Anyway, back to the prepping-to-sew part. It's not like we're just sewing two pieces of fabric together and we're done, because this particular bag is not flat. The bottom of the bag has depth, which means the lining has to follow suit. For the bottom corners of the bag, I decided to do what I'd normally do when I wrap gifts, only this time I'm wrapping the fabric around the red bag (the edges of the fabric are on the sides of the bag). Once I folded the corners, I made a few stitches to keep the corners in place. Only then did I take out the red bag.
For the next couple of hours, I just sewed upward along the lines, starting from the bottom corners. Not all that hard to do, just time consuming. When I finally got to the top, I wanted the top edge to look pretty, so I folded it over and sewed some more:
I flipped the lining bag inside-out. Now it's Easyland no more. Sewing the lining onto the red bag was really cumbersome. It didn't help matters that I tried to be creative and wanted the stitches to be blue (so that all three primary colors would be there).

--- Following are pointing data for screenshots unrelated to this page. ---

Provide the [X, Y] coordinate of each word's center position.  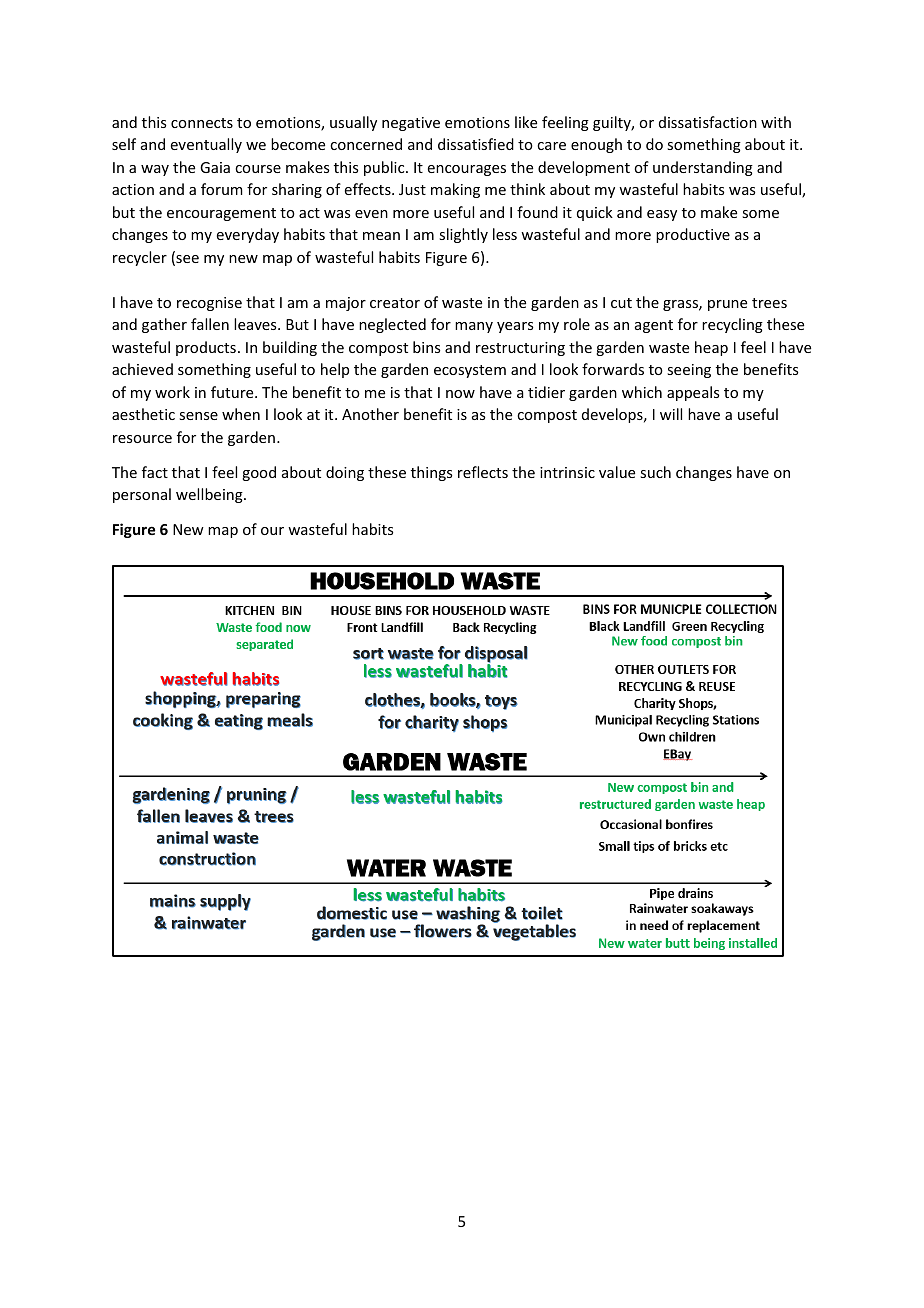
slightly [463, 235]
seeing [689, 371]
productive [693, 235]
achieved [142, 369]
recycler [140, 258]
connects [202, 123]
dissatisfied [476, 144]
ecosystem [470, 371]
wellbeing [210, 495]
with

I started at one edge of the red bag, threading the needle through holes created when the old lining was sewn in. Then, I threaded the needle through the lining. Up and down we go...where it stops, I really wanted to know. It felt like it took forever, especially toward the end, when one hand was stuck in between the lining and the bag.
In the beginning, my stitches were much more meticulous, but as you can see, I sorta gave up toward after a while and just wanted to close it up without regard for aesthetics (the bottom right is markedly better than the bottom left). After all, no one will pay close attention to the inside of my bag. I got the job done eventually, but I can't say I'm too happy with my work. I am, however, happy about the fact that the bag is useable once again.